Aussi, l’action de la résistance pour être légitime et légale doit se faire en coordination et sous le contrôle des forces armées ce qui implique une subordination de fait. Ni « règle en or » ni « règle en bois » mais plutôt une exception en or. Aussi cette formule nécessite le rajout d’un quatrième élément déterminant, dont la présence devrait aller de soi, et qui chapeaute le tout : l’Etat. A circonstances exceptionnelles, mesures exceptionnelles. Par nature, toute exemption se doit d’être provisoire, définie dans le temps et la durée ; présenter des objectifs et une finalité univoques, être rigoureusement encadrée et codifiée quant aux modalités de son action et de sa coordination avec les appareils sécuritaires étatiques. C’est à cette condition que le Hezbollah peut constituer un véritable facteur de puissance pour le Liban ; faute de quoi il sera irrémédiablement à terme, une cause de dissension et de faiblesse.[4]
Des ambiguïtés et des confusions que ni le Hezbollah, ni ses alliés encore moins ses détracteurs ne sont parvenus à dissiper faute d’un dialogue sérieux, ciblé, adapté, technique et rationnel.

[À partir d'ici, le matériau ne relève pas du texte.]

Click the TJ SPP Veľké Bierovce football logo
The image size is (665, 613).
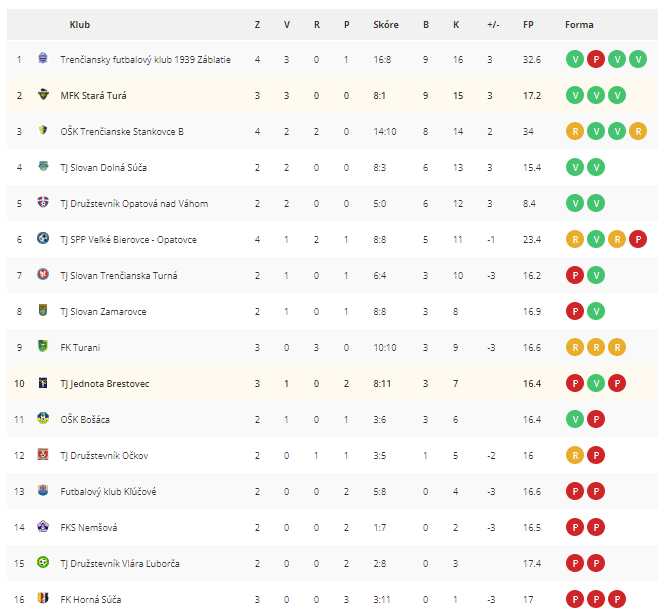(x=43, y=238)
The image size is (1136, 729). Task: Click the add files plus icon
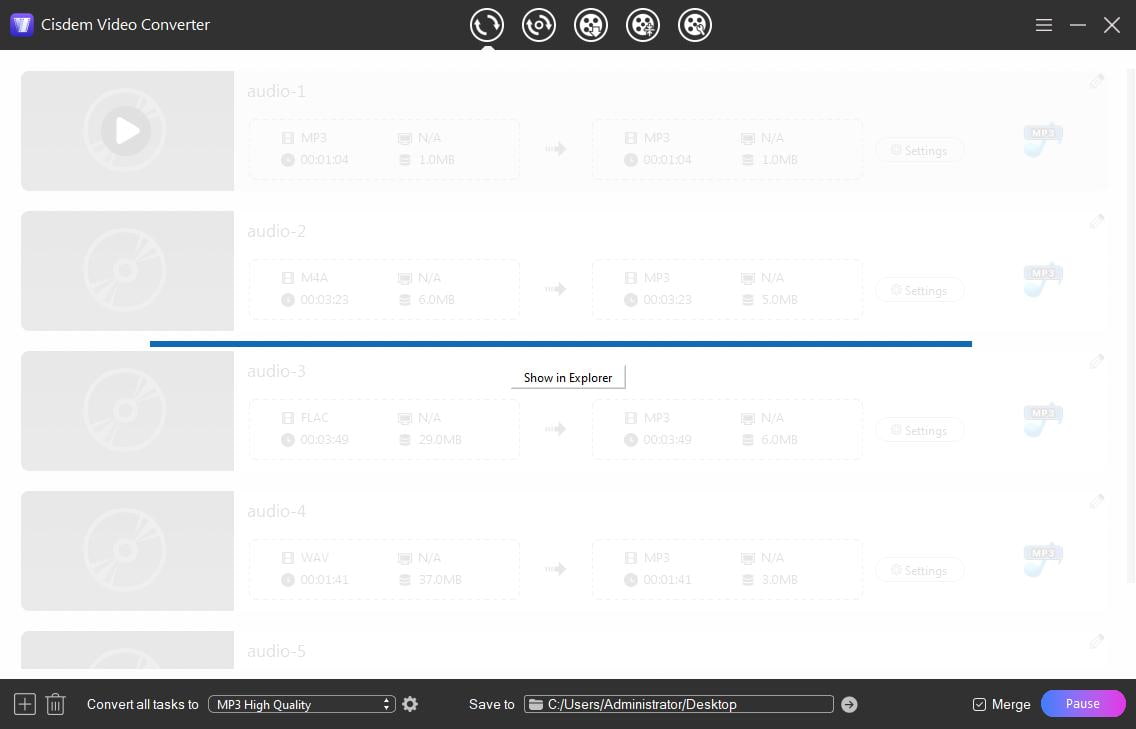point(25,704)
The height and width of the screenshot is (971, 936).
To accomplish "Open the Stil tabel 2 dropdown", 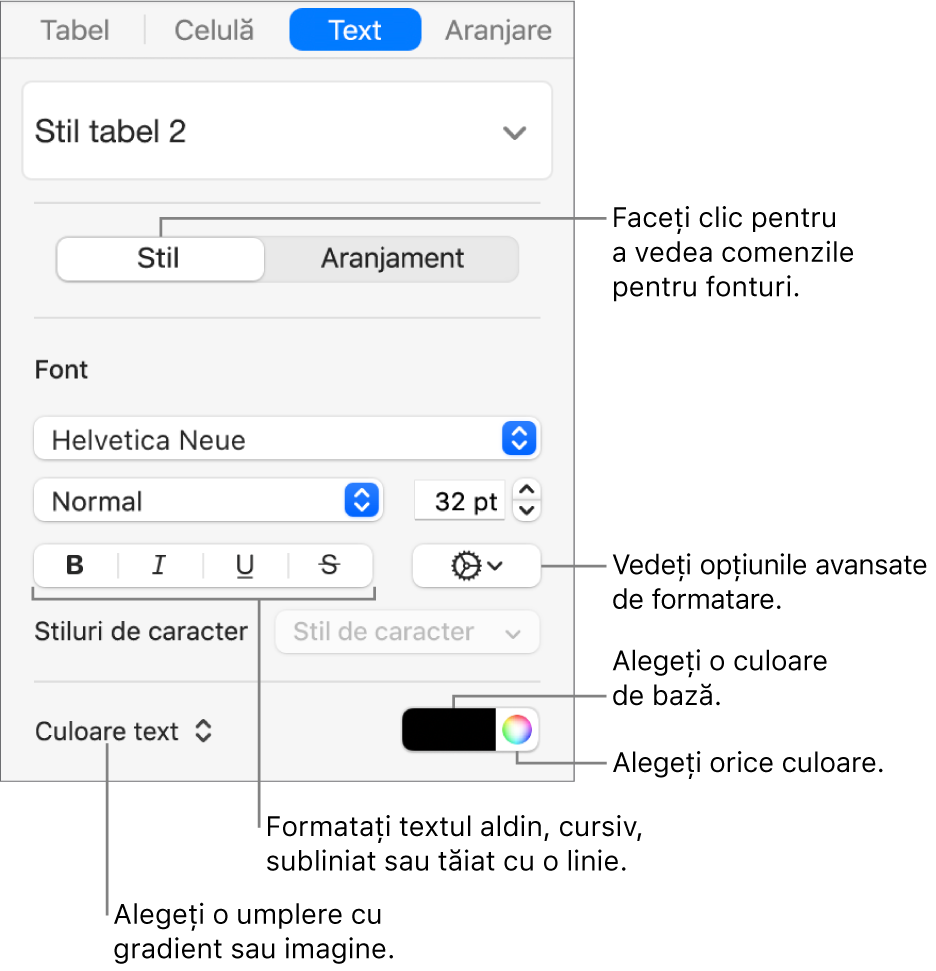I will pyautogui.click(x=287, y=131).
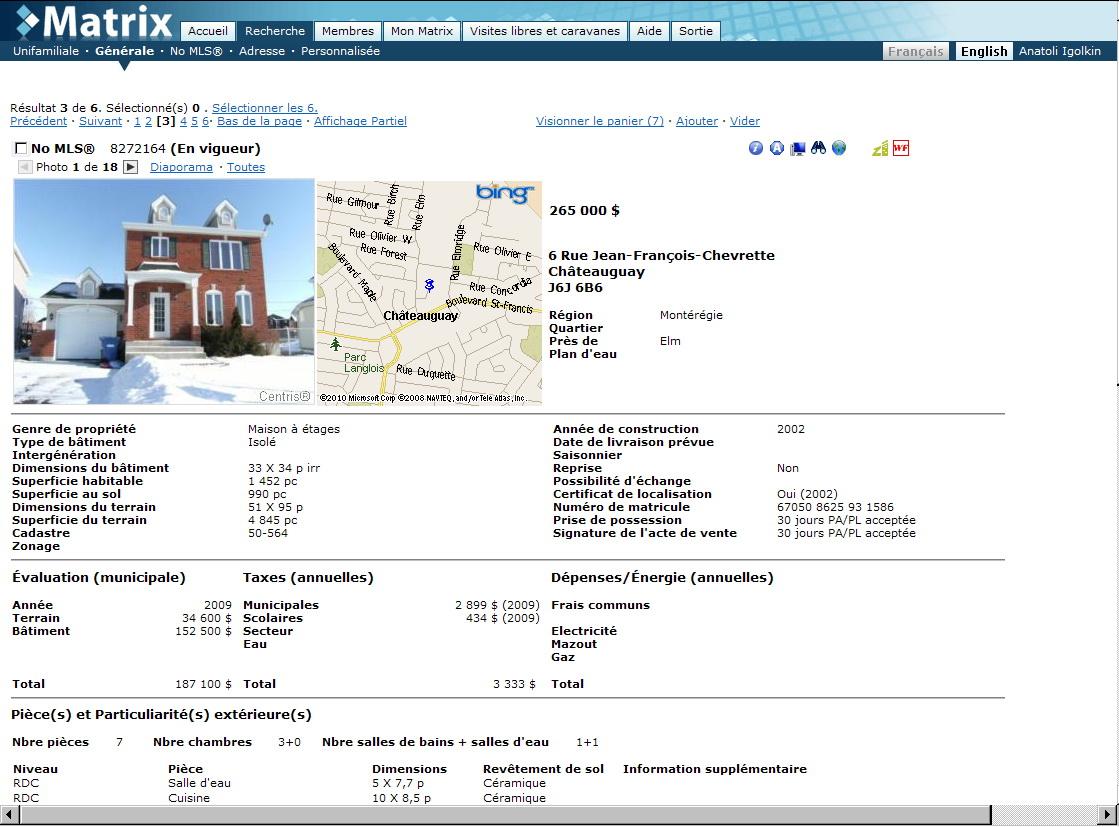The height and width of the screenshot is (827, 1119).
Task: Click the computer monitor icon
Action: pyautogui.click(x=797, y=148)

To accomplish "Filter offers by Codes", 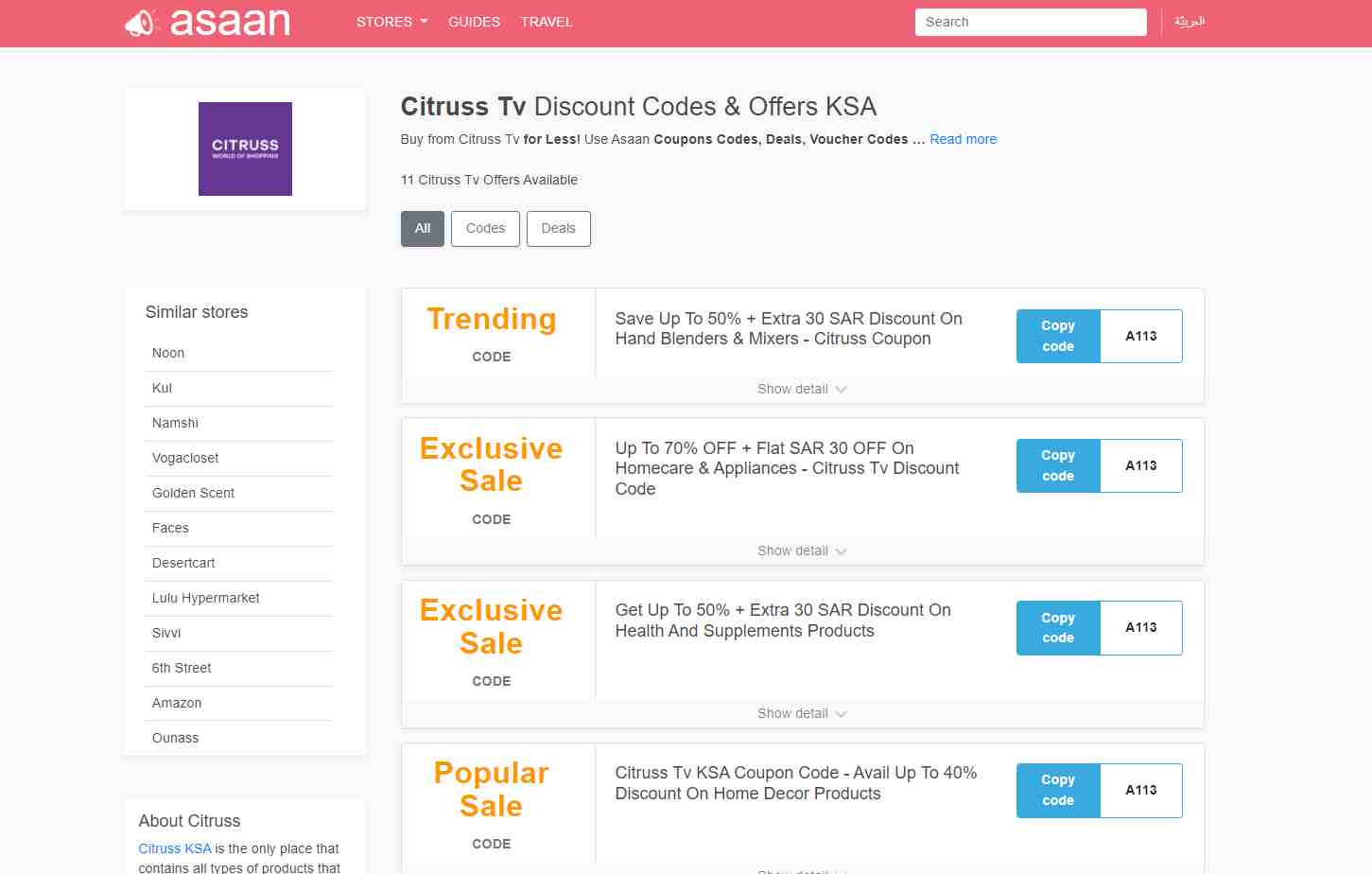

Dès l’origine, les négociations autour d’une politique de défense ont été biaisées dans les termes mêmes du débat, et ce pour d’innombrables raisons : Pressions et interventions extérieures, intentions équivoques, manque de bonne volonté, méfiance mutuelle, amateurisme des participants, approche erronée, inadaptée et politisée de la question, attitude velléitaire du Hezbollah, agendas régionaux variés et antinomiques.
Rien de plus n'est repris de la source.